Logos von UBS und Credit Suisse: Der Flächenbrand ist abgewendet – und nun?
Foto: DENIS BALIBOUSE / REUTERSMein Problem ist, dass ich mich weder mit Finanzen im Allgemeinen noch mit Banken im Besonderen gut auskenne. Ich würde mich da als gut informierten Zeitungsleser einstufen. Das reicht natürlich nicht, um einzuschätzen, ob wir es hier mit der nächsten Großkrise zu tun haben oder eher entspannt bleiben können. Deshalb habe ich jemanden gefragt, der sich auskennt: meinen Kollegen Christian Reiermann.
Christian hat schon über die letzte Weltfinanzkrise geschrieben und über sämtliche Finanzminister seit Theo Waigel. Außerdem ist er ein kluger, belesener Kollege (was er gern hinter einem etwas derben Ruhrgebietshumor verbirgt, in meinem Telefon bewahre ich eine Liste seiner Aussprüche auf, die allerdings nicht hierhergehören). Also, was meint er?

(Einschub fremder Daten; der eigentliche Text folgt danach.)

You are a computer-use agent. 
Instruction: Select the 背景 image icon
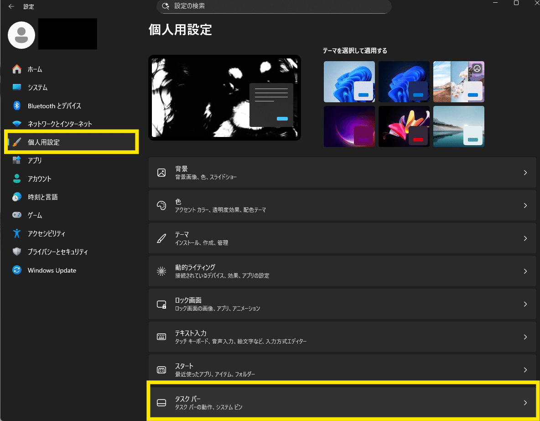coord(161,173)
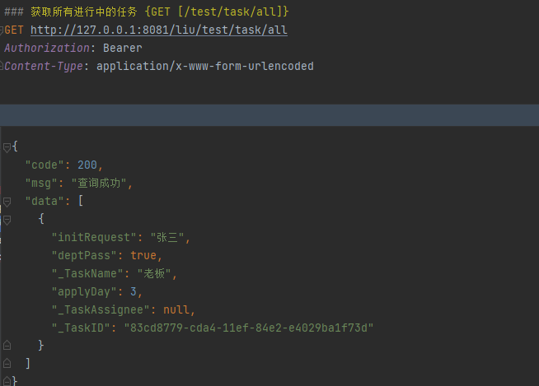Click fold-end marker at closing bracket

7,363
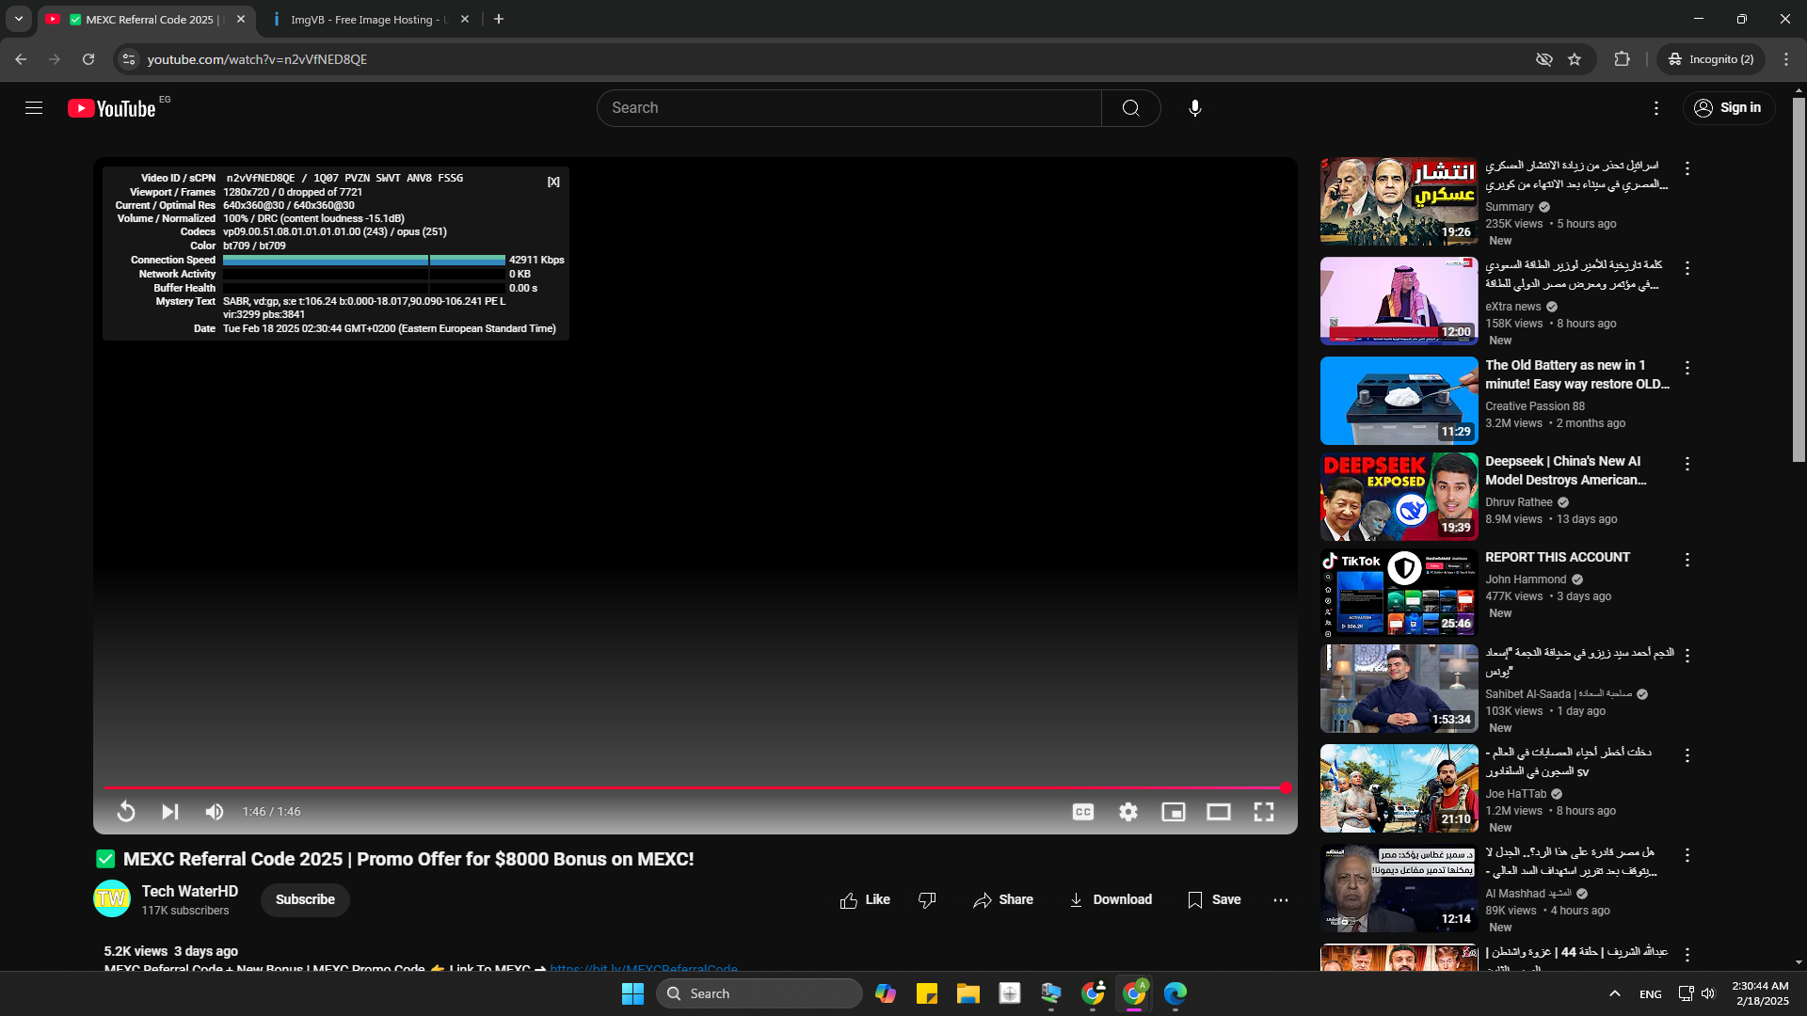Enter fullscreen mode
Screen dimensions: 1807x1016
[x=1264, y=812]
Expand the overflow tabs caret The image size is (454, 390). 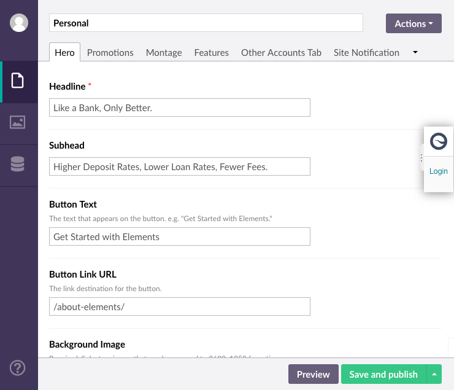pyautogui.click(x=415, y=52)
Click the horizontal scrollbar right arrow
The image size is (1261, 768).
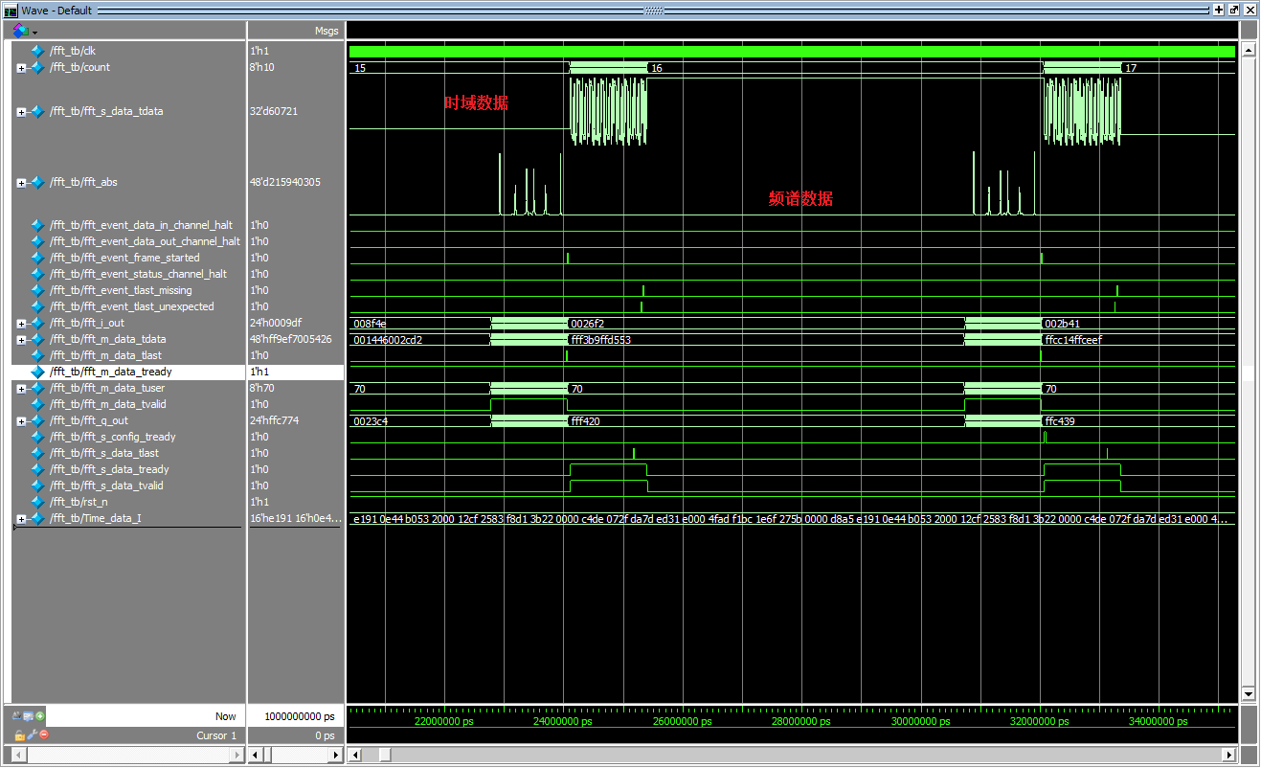[1229, 755]
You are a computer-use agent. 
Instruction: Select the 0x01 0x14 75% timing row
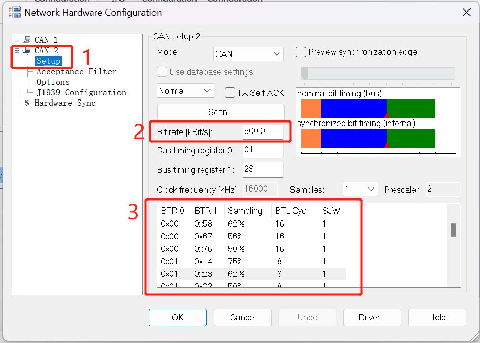(x=253, y=261)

»Mit der Übernahme der Credit Suisse durch die UBS ist zwar die Gefahr eines Flächenbrands fürs Erste gebannt – aber damit ist längst noch nicht entschieden, ob die Krise gebannt ist«, schreibt mir Christian. »Denn das Misstrauen in den Märkten wächst, was daran abzulesen ist, dass Investoren massenhaft Bankaktien abstoßen, was flächendeckend zu Kursverlusten führt.«
Woran liegt das?
»Schuld daran sind nicht zuletzt die Konditionen des Credit-Suisse-Deals«, schreibt Christian. »Sie bestimmen, dass Investoren leer ausgehen, die Bankanleihen gekauft haben, die im Krisenfall in Eigenkapital umgewandelt werden. Diese Papiere waren eine Konsequenz aus der Finanzkrise und sollten helfen, künftig angeschlagene Institute zu stabilisieren. Jetzt werden sie womöglich zum Brandbeschleuniger, wenn Investoren bei anderen Banken aus Angst vor dem Totalverlust ihre Anleihen loswerden wollen.«
Klingt nicht so richtig gut, finde ich. Und die Conclusio des Kollegen macht mich nicht zuversichtlicher: »Auch für die Schweiz ist das Bankenproblem alles andere als gelöst. Die Schweizer Bundesregierung sieht sich nun einem neuen Koloss gegenüber, dessen Pleite sie sich noch weniger leisten kann. Muss der Staat erneut einspringen, wird die Rettung noch viel teurer.«
Wenn ich Christian richtig verstehe, ist er trotzdem noch nicht ernsthaft beunruhigt. Ich verlasse mich da auf ihn. Der Mann verfügt nicht nur über ökonomische Expertise, sondern trinkt für sein Leben gern Stauder Pils. Das spricht für sein Urteilsvermögen.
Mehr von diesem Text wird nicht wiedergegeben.